You mention Iowa below.  I'll offer some anecdotal and nostalgic
memories of NW Iowa in the 1960s, Lyon County, the small community of
George, Iowa.  There may be more Veenkers in the phone book there than
anywhere else in the world.  I even married into a low Saxon speaking
family already connected to my family by marriage.  My wife's uncles
owned a DX petroleum station on the corner where the men gathered daily
(sitting on an old church pew) to speak what some of us called Ost
Friis.  The uncles made a visit to the "old country" somewhere around
Leer, I believe and they claimed they could still speak the old
language they preserved in Iowa and still be well understood by their
families in Germany.  I would imagine low Saxon dialects are constantly
subject to change in Germany while the Iowans in the US sort of "froze"
their version in a 19th century form.

Ron Veenker
Holden Beach, North Carolina

On Sunday, January 20, 2008, at 11:38  PM, Lowlands-L List wrote:

> From: R. F. Hahn <sassisch at yahoo.com>
> Subject: Etymology
>
> Folks,
>
> One of my questions has been answered: Low Saxon is still spoken in
> Southern Africa, namely in Namibia and in some South African
> communities, definitely in New Hanover and in the Drakensberge.
>
> North German Radio TV has a series of reports about "Platt"
> communities around the world.
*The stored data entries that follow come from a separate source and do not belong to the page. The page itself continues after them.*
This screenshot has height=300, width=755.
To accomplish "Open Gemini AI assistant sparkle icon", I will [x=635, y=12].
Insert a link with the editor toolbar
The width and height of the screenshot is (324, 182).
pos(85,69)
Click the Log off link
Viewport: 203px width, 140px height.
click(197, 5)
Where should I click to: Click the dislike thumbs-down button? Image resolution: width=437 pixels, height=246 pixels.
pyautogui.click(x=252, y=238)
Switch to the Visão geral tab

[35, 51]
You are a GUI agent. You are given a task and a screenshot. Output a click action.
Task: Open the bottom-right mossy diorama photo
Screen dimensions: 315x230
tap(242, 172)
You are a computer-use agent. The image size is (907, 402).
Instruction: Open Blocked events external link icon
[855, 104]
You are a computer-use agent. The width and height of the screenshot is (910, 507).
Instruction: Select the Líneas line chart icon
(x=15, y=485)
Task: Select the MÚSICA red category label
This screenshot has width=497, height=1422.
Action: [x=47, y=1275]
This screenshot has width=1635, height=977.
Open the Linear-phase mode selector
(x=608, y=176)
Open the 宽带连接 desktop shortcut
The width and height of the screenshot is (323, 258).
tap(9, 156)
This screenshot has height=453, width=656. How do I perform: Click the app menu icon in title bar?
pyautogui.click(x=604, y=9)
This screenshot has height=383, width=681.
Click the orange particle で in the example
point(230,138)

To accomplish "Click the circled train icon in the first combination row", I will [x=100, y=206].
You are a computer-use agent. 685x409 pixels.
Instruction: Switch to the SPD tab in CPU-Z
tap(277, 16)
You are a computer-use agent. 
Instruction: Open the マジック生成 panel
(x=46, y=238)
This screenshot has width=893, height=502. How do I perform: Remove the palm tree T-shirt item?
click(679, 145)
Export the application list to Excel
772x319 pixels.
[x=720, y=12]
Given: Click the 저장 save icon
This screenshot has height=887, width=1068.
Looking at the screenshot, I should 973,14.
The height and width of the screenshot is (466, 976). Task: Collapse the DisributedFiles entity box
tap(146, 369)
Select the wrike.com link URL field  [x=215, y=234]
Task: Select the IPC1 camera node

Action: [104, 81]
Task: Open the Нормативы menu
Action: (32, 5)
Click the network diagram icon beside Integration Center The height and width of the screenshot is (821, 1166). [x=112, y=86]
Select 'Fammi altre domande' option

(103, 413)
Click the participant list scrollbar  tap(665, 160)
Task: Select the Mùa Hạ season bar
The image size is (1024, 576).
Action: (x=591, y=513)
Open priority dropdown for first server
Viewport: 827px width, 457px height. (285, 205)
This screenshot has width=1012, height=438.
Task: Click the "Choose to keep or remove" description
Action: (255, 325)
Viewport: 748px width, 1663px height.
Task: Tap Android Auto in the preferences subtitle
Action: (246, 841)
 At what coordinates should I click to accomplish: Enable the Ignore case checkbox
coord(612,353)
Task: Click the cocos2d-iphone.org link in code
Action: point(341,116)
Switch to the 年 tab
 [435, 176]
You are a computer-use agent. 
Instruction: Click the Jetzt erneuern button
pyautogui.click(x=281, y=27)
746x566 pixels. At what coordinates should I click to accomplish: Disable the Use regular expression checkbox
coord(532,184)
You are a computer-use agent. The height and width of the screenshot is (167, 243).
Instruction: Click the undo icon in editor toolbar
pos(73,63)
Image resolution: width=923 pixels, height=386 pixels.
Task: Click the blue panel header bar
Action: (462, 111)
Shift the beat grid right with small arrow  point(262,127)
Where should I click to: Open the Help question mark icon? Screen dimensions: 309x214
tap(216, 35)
South Africa and Namibia have been
> reported from, as have been the USA (New York City, Iowa, Kansas,
> Nebraska), the Russian Federation (Grishkova, Siberia), Australia
> (Sydney), Brazil (Pomerode) and Paraguay.
>
> More information (in German):
> http://www3.ndr.de/ndrtv_pages_std/0,3147,SPM12912,00.html
>
> Regards,
> Reinhard/Ron

----------

From: R. F. Hahn <sassisch at yahoo.com>
Subject: Language use

Thanks for sharing that, Ron.

I suppose you're talking about Eastern Friesland Low Saxon, one of the
groups with Frisian substrata due to the Saxon language having taken over
the region.* The East Frisian language was able to save itself by emigrating
south to Saterland with a group of staunch Roman Catholics that would have
nothing to do with them "heretics."

*Other such regions are Emsland, part of the Oldenburg region, Groningen,
Fryslân, the larger part of western Schleswig-Holstein and its islands
(though there are still areas in which people can speak North Frisian as
well, also German, and some also Danish and Jutish ...). So the medieval
Saxon language gobbled up large tracts of Frisian land before eventually
being gobbled up by German. However, many people in those parts ought to
still be considered ethnically Frisian in that they continue Frisian
tradition and don't consider themselves inextricably connected with other
Low Saxon speakers.

I hope at least some people in Iowa are trying to keep the language alive.